_WHAT THE TASK ASKS_
From the piece on Joni Mitchell's music, write out word for word the stretch that begins with "In all my years" and stops after "in our house.".

_PAGE TEXT_
........

Recently there were a lot of stories celebrating Joni Mitchell’s album Blue. And quite rightly. It turned 50 the other week and for a couple of generations it has been one of the defining singer/songwriter albums. And perhaps, alongside Carole King’s Tapestry, which also just turned 50, it is responsible for creating the role: Female Singer/Songwriter. That was the marketer’s tagline for a while there anyway – female singer/songwriter. An implied silver medal in that title. Which is awful. And a reminder that men run the music industry, which is why it has been run into the ground.
There are plenty of people who have taken influence from Mitchell – male and female, non-binary, gender-fluid, gender-less– but as my wife Katy put it: “no one will ever sound quite like Joni”.
In all my years of listening to Joni Mitchell, I had never really articulated the stand-alone world the music occupies. I think Katy summed it up well.
It certainly helps to have a decent writer in our house.
Blue was one of the first albums I heard by Joni, part of the introduction along with a couple of crucial compilations– and it’s so good, so big, so monumental that it can get lost in the flow. Or it can feel like it dwarfs the rest of the work. But the album I always feel like celebrating, and the album I always feel like listening to when it comes to Joni Mitchell’s work – is a little one called Hejira. I can’t even remember when I first heard it – just somewhere there in the line-up. But it is now, without question, my favourite.
It arrived in the mid-70s and is the middle of a trilogy of exploratory “jazz” albums.
Whenever I listen to it the music just washes over me. Envelops me. That languid, loping roll of Jaco Pastorius’ bass, the funky folk-scratch of Joni’s guitar; Larry Carlton peeking in over the lines from time to time.
It perfectly occupies its space chronologically – between The Hissing Of Summer Lawns and Don Juan’s Reckless Daughter, a bridge from one album to the next.
Joni sings and Jaco’s bass rubs its muzzle against the song. It probes and pulses and acts as a pulley. It dominates – but it never takes over (if that makes sense). It is some of the most musical bass playing you’ll ever hear. It is a star-turn, absolutely – but Hejira is so big as an album, so wide, so sprawling and perfect in its languid crawl, that Jaco’s bass work is just one star-turn. There are many components that make this album the journey that it is.
That’s an important word, journey; the album’s title is a transliteration of the word Hijra – which means exactly that. Journey.
The songs were written as Mitchell put whatever cares she had at the time in perspective and – in almost all senses – behind her. She journeyed across America, composing the album from her thoughts and stories as she went. Taking the songs to the band after, assembling an incredible crew of empathetic musicians.
The songs could seem impenetrable at first – Coyote opens with the line “No regrets, Coyote/We just come from such different sets of circumstance”. It might not do it for you, but every time I hear the song’s opening – I’m hooked. I know how it is going to play out, I now know the story, but I’m sold every time. There’s just the acoustic and electric guitar and Jaco’s fretless bass dancing in and out around the lines. And there’s so much space – space that echoes and reflects the landscape on the journey; it actually makes the song feel like it was written out of a car window, the lines jotted down between lamppost flickers.

........

_SUPPLIED MATERIAL_
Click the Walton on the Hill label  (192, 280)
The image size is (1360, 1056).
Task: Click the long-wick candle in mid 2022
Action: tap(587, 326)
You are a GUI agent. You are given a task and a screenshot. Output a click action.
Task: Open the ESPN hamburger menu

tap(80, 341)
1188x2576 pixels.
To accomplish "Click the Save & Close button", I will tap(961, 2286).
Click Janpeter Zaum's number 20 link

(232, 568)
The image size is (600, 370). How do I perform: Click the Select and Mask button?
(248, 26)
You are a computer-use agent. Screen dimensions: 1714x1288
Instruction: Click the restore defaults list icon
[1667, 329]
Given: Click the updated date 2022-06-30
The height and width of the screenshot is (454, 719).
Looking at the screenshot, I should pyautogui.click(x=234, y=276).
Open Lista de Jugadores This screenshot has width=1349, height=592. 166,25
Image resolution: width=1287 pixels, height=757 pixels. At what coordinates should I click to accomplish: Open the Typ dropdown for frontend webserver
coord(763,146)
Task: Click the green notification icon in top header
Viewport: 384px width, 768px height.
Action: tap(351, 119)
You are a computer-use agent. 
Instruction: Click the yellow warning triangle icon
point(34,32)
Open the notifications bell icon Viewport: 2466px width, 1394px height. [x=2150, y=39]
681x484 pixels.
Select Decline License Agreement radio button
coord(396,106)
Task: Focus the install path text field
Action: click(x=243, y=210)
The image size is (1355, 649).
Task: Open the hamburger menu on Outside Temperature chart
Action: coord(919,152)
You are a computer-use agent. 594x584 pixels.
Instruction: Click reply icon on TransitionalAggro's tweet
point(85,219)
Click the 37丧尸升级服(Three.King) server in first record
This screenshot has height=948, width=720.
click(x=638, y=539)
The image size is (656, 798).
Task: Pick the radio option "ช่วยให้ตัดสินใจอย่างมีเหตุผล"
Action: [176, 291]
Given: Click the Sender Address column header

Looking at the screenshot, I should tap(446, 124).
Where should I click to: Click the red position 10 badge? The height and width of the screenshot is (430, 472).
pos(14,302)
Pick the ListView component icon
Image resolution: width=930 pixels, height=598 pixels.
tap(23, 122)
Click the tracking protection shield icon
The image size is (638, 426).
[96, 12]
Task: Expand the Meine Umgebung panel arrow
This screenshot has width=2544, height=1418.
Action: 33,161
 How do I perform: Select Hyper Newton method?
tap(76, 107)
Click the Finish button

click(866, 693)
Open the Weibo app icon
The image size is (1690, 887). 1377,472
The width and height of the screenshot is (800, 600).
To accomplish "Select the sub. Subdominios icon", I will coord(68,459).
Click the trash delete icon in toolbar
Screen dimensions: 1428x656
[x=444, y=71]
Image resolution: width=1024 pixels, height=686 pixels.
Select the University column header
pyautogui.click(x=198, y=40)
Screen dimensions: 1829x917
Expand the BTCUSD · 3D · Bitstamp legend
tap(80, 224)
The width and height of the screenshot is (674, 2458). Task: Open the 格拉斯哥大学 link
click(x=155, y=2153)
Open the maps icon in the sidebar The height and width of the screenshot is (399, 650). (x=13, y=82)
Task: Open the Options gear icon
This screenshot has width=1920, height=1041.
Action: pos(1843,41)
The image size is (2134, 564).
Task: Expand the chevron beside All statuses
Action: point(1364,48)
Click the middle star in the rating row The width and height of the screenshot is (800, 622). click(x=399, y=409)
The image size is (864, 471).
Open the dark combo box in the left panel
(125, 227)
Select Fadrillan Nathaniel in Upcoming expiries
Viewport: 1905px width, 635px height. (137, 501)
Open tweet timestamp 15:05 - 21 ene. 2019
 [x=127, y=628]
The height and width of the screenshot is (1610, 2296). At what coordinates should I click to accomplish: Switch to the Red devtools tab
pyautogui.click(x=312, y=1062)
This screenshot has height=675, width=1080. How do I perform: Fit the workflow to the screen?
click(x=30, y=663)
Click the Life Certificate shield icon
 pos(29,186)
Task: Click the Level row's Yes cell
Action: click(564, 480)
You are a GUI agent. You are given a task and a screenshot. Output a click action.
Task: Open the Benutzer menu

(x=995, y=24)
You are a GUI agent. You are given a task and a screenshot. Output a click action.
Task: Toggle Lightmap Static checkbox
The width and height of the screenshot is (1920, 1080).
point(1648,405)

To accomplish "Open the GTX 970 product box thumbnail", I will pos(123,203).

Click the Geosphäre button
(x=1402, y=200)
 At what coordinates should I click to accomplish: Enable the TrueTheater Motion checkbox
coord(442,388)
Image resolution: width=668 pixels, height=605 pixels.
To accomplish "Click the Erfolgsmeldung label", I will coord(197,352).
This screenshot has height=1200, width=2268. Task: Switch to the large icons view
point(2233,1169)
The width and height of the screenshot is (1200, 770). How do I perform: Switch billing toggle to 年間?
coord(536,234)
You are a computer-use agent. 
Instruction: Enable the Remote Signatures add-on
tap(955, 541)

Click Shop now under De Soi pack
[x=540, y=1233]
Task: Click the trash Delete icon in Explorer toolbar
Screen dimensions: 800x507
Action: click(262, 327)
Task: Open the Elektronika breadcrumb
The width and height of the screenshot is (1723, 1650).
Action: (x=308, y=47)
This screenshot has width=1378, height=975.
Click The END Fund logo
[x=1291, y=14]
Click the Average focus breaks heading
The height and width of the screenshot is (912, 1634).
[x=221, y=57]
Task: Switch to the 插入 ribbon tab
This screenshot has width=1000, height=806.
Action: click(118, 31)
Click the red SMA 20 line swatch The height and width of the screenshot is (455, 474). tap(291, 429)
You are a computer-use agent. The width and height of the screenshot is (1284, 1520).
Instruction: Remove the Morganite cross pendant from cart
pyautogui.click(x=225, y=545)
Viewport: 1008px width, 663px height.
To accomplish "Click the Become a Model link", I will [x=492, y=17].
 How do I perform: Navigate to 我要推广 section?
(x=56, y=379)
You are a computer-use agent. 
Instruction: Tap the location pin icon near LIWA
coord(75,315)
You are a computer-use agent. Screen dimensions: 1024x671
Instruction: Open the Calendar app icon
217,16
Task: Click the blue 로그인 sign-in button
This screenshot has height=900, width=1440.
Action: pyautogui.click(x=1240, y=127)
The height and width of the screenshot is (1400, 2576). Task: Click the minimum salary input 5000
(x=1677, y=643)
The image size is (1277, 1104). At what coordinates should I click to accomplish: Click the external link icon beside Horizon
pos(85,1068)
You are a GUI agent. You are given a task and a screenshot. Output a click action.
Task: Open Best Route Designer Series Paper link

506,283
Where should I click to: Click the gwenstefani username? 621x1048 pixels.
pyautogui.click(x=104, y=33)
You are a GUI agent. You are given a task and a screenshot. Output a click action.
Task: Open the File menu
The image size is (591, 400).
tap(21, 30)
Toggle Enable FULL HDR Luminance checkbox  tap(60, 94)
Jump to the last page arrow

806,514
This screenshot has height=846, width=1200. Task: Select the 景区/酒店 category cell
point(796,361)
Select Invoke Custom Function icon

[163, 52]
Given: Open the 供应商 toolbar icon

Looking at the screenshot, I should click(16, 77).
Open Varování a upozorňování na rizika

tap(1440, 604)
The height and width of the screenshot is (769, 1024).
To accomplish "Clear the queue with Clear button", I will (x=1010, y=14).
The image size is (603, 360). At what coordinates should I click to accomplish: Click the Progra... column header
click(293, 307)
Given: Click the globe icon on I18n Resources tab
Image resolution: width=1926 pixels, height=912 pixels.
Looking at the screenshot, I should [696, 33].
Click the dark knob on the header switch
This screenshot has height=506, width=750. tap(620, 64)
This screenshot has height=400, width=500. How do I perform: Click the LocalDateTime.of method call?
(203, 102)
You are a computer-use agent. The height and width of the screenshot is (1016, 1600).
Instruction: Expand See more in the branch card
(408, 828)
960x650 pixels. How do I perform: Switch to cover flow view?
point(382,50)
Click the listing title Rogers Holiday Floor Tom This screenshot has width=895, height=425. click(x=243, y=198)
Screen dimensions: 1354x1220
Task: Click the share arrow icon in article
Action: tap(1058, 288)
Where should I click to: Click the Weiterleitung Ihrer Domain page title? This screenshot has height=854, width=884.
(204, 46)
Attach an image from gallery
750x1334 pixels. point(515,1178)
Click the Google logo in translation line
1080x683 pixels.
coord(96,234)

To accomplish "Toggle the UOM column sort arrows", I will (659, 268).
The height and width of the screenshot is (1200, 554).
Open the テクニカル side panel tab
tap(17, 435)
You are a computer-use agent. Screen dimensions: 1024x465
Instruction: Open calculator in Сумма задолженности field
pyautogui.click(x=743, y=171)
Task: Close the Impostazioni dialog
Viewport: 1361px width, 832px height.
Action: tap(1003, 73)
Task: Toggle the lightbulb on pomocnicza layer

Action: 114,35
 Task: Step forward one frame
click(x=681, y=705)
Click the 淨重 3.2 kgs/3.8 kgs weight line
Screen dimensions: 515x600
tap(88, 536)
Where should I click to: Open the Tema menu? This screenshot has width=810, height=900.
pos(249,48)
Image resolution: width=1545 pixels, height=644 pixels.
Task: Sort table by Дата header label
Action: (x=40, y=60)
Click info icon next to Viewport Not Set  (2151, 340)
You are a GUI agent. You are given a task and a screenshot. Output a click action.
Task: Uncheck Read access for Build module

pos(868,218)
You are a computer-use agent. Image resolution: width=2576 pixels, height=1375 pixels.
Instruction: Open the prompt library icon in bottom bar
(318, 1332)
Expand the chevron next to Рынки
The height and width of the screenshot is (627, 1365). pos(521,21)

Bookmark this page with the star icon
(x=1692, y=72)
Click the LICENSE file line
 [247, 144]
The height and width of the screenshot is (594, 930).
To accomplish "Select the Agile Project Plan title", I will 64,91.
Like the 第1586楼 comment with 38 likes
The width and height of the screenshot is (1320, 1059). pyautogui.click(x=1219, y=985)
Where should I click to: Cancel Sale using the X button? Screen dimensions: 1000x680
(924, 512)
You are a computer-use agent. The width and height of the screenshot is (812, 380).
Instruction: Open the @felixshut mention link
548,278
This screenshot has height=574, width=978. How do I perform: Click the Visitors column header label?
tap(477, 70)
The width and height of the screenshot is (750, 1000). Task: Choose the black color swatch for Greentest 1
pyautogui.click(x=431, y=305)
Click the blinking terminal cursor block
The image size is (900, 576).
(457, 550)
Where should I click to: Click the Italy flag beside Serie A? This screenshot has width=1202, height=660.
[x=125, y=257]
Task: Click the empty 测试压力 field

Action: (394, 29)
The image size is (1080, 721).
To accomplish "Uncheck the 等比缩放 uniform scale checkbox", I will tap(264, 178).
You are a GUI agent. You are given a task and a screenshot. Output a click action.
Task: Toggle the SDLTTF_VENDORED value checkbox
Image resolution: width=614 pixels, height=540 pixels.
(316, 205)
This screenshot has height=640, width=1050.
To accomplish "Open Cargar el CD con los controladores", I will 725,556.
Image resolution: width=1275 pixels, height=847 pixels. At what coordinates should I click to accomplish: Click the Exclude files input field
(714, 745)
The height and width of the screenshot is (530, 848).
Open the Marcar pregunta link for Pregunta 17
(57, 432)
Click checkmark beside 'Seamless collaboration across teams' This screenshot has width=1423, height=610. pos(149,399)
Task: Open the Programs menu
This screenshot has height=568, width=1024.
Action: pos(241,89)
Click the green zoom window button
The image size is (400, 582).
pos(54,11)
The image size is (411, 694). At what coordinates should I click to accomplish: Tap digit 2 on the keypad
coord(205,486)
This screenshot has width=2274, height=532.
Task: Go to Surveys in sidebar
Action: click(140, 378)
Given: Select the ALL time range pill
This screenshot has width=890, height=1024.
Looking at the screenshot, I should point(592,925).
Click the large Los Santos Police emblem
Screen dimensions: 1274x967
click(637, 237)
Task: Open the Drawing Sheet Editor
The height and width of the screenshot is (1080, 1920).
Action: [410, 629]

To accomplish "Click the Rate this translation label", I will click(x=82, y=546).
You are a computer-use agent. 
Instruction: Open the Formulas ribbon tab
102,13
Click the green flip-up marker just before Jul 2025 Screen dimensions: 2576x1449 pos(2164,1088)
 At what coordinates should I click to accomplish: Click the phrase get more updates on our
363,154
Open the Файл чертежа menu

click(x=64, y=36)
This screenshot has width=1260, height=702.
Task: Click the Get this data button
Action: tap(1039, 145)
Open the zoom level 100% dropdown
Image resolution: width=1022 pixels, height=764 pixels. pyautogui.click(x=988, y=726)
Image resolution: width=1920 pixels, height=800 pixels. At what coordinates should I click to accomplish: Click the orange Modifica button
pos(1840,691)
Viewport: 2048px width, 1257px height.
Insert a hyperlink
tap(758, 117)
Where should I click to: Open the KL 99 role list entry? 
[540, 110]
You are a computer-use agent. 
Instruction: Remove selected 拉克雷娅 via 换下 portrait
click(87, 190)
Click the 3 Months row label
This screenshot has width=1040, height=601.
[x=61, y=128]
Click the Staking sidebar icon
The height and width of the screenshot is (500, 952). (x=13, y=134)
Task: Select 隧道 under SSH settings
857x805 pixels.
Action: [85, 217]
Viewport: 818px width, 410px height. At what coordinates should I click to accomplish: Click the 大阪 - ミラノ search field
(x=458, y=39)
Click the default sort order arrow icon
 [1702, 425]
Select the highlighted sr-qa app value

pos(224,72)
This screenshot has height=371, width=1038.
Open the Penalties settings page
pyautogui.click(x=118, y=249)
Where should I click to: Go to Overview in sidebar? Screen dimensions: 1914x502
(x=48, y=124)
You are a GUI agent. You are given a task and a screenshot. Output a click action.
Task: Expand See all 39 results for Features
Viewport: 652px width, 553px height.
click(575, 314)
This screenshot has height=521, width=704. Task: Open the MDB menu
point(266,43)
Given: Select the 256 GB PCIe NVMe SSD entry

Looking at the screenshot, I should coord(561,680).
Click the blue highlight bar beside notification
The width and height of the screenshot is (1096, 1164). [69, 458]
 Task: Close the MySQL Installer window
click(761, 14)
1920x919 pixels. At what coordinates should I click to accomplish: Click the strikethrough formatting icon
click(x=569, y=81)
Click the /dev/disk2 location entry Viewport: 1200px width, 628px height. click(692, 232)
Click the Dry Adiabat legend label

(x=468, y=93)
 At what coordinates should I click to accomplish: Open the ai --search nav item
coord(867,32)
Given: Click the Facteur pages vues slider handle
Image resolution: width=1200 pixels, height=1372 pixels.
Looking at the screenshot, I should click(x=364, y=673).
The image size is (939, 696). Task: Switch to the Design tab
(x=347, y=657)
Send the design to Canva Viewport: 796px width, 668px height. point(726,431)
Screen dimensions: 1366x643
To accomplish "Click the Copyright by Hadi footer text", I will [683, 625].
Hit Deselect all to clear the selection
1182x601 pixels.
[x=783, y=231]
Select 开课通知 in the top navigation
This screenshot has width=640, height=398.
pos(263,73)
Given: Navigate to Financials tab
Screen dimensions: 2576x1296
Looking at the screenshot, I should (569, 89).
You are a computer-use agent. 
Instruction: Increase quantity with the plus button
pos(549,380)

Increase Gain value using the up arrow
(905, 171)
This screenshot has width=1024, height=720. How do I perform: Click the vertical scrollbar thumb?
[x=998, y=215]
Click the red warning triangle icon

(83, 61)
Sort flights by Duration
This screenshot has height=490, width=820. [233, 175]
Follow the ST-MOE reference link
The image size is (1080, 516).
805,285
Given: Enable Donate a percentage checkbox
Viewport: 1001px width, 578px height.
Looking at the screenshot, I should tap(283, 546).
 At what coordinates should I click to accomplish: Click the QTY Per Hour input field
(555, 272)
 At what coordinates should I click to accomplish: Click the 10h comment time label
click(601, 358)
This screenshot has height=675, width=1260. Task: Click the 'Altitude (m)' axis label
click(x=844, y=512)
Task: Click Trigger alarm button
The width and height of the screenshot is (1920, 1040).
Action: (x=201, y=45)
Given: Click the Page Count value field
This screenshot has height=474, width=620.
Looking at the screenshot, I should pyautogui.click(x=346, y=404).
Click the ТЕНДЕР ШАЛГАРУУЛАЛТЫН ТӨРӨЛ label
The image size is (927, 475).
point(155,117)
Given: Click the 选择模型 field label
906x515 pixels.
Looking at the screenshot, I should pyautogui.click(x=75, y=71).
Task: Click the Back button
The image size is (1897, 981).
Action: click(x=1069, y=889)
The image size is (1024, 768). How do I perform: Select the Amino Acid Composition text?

........

_SOLUTION TO THE EXERCISE_
In all my years of listening to Joni Mitchell, I had never really articulated the stand-alone world the music occupies. I think Katy summed it up well.
It certainly helps to have a decent writer in our house.